Some of the key recommendations of the Kothari Commission are discussed below:

  • To increase the enrollment percentage, it recommended free and compulsory education for children of the age group 6 to 14 years.
  • A new pattern of the educational structure was recommended by the Kothari Commission, which was commonly known as 10+2+3. According to it, the structure of education in the country should be as follows,
    • Pre-school stage: Here, education should be for 1 to 3 years.
    • Primary education stage: The 7 to 8 years of primary education are to be divided into 4 or 5 years of the lower preliminary stage and 3 or 2 years of the higher primary location.
    • Lower secondary education stage: 3 or 2 years of general education or 1 to 3 years of vocational education.
    • Higher secondary education stage: 2 years of general education or 1 to 3 years of vocational education.
    • Higher education stage:3 years or more for the first-degree course followed by courses of varying durations for the second or research degrees.
  • It suggested two types of secondary schools: The high school, which provides a 10 years course, and the higher secondary school offers 11 or 12 years of courses.
  • The Kothari Education Commission stressed making the study of science and social and national service an integral part of education, from primary to university education.
  • It recommended using regional languages as a medium of education at all stages of education.
  • The Commission recommended the common school system of public education provide equal opportunities for children across the country.
  • It recommended that part-time education be provided on a large scale at the lower and higher secondary stages in both general and vocational courses.
  • The commission insisted on fixing the admission age to at least 4 years.
  • The commission suggested that work experience should be made compulsory for higher-level vocational and general education.
  • To improve the standards of education, the Kothari Education Commission recommended the implementation of nationwide programs.
  • The Commission recommended that schools improve their structure and facilities to achieve universal enrolment and retention.
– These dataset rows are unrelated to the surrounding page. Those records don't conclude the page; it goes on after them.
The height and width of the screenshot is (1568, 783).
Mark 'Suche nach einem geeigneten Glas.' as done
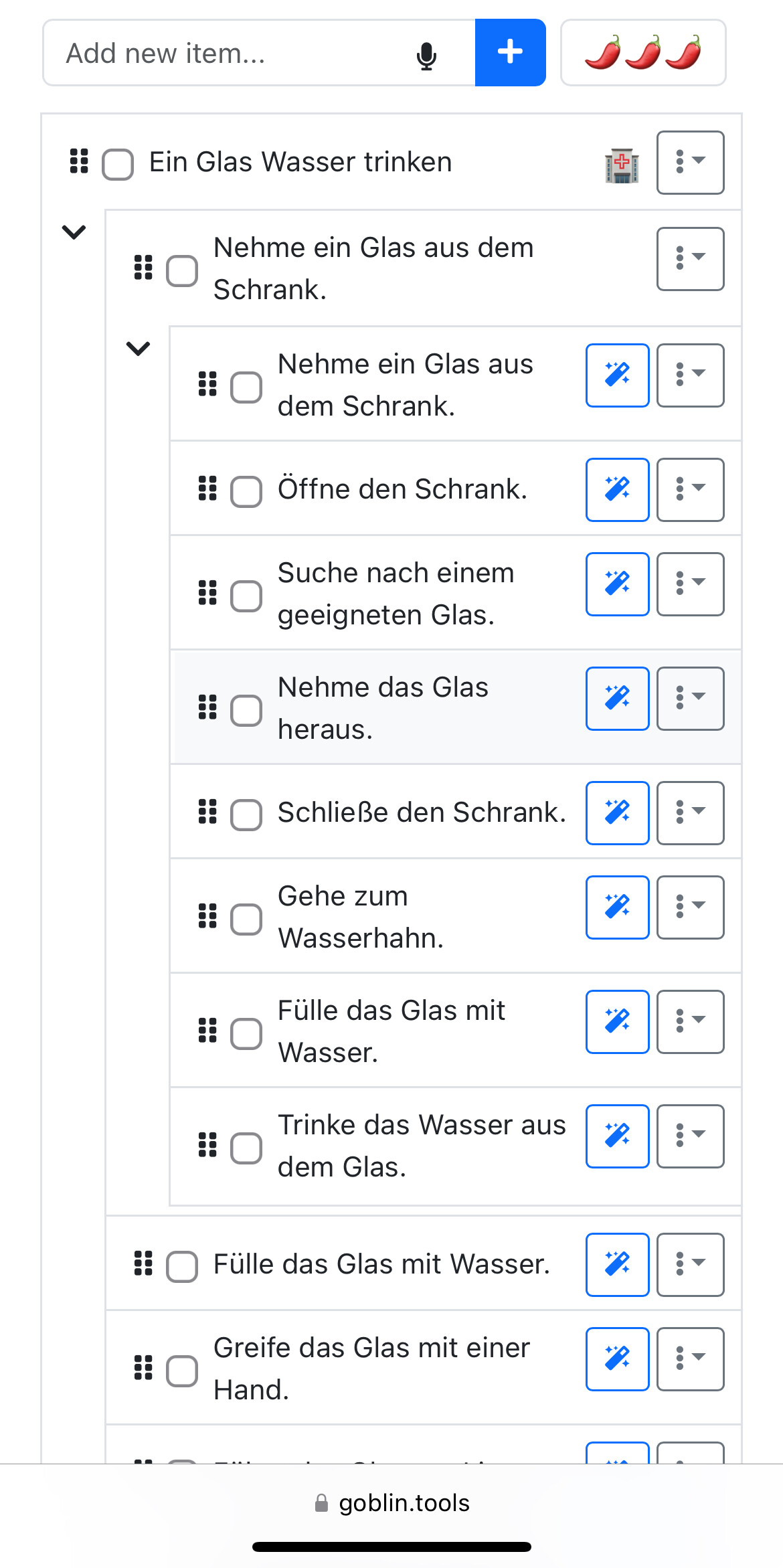coord(246,596)
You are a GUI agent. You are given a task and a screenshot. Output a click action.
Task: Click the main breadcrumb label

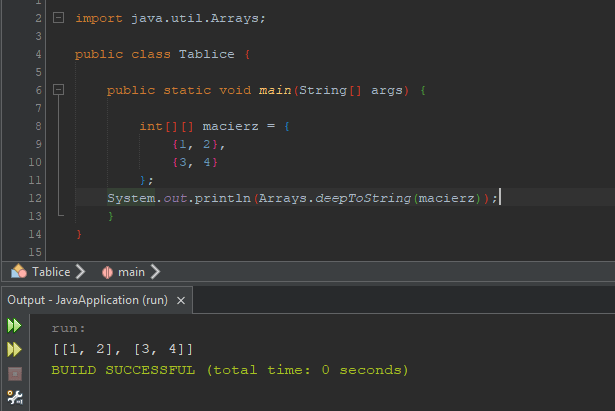(132, 271)
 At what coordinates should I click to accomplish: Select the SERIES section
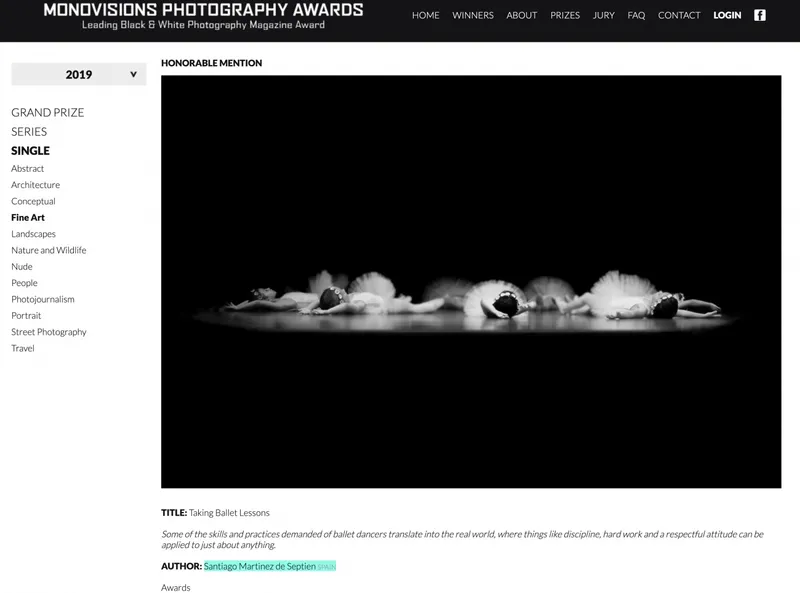pos(29,132)
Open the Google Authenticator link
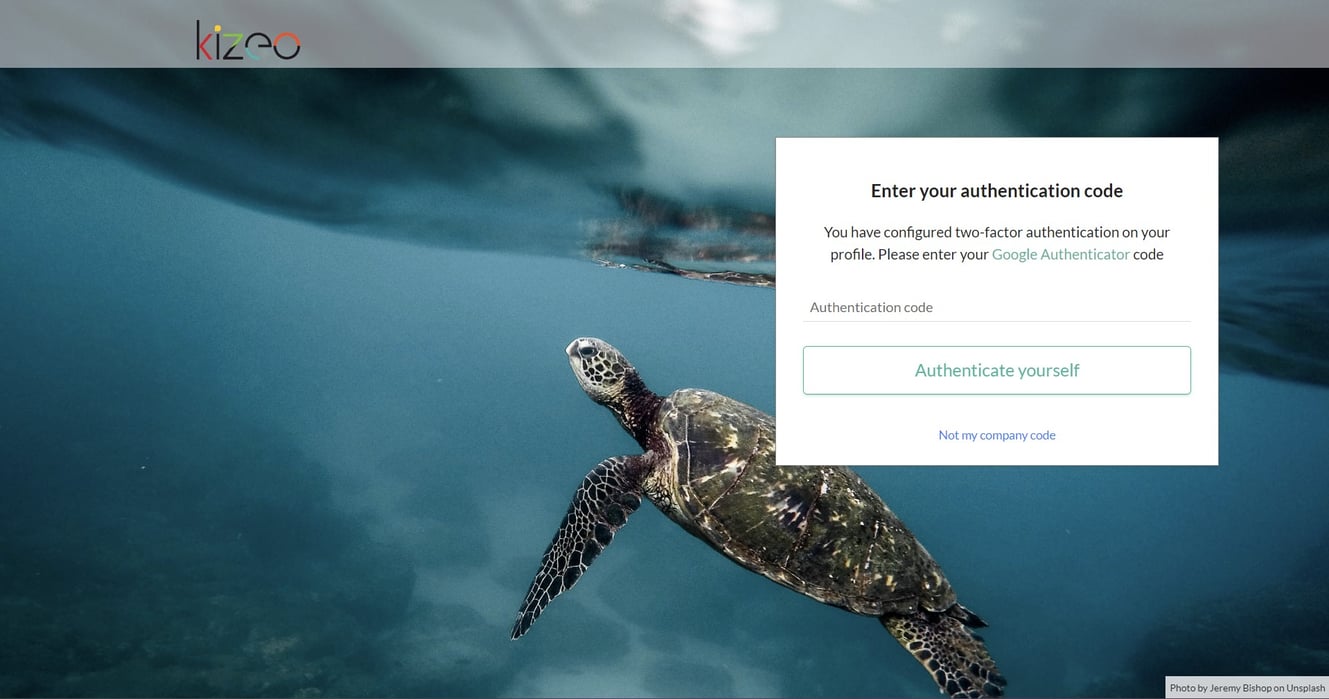1329x699 pixels. pyautogui.click(x=1061, y=254)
It also insisted on the establishment of libraries at all educational institutions.
  • Establishment of a State Education department for every state to deal with all the matters related to the education of that particular state, such as development, implementation, inspection, etc.
  • It recommended the establishment of the National Board of Education to advise the Union Government on all matters relating to school education.
  • The recommendations of the Kothari Commission included a proposal for a three-language formula to be followed at the lower secondary stage of education. According to that formula, a child should be taught the following languages:
    • Regional language or Mother Tongue
    • National Language of the Union, i.e. Hindi
    • Anyone modern Indian or European language which is neither a part curriculum nor the medium of education.
  • It recommended the Center initiate scholarship programs for women students in colleges and universities.

The Kothari Commission’s recommendations concluded with the Government of India integrating several pivotal suggestions into the National Policy on Education. Key implementations include:

  1. Establishment of the 10+2+3 years educational structure.
  2. Ensuring free and compulsory education for all children up to the age of 14, in line with Article 45 of the Indian Constitution.
  3. Adoption of the three-language formula with a focus on Sanskrit and regional languages.
  4. Introduction of a common school system to ensure equitable educational opportunities nationwide.
  5. Prioritization of science education and research, alongside the development of education in agriculture and industry.
  6. Promotion of gaming and sports activities to enhance students’ physical fitness and sportsmanship.

Education is the most powerful instrument for the development of any country. This fact was realized long back by the leaders of the Indian Independence movement, who emphasised the spread of education in the country. It is essential to reconstruct the country’s education system based on recommendations made by the Kothari Education Commission to achieve economic and social development.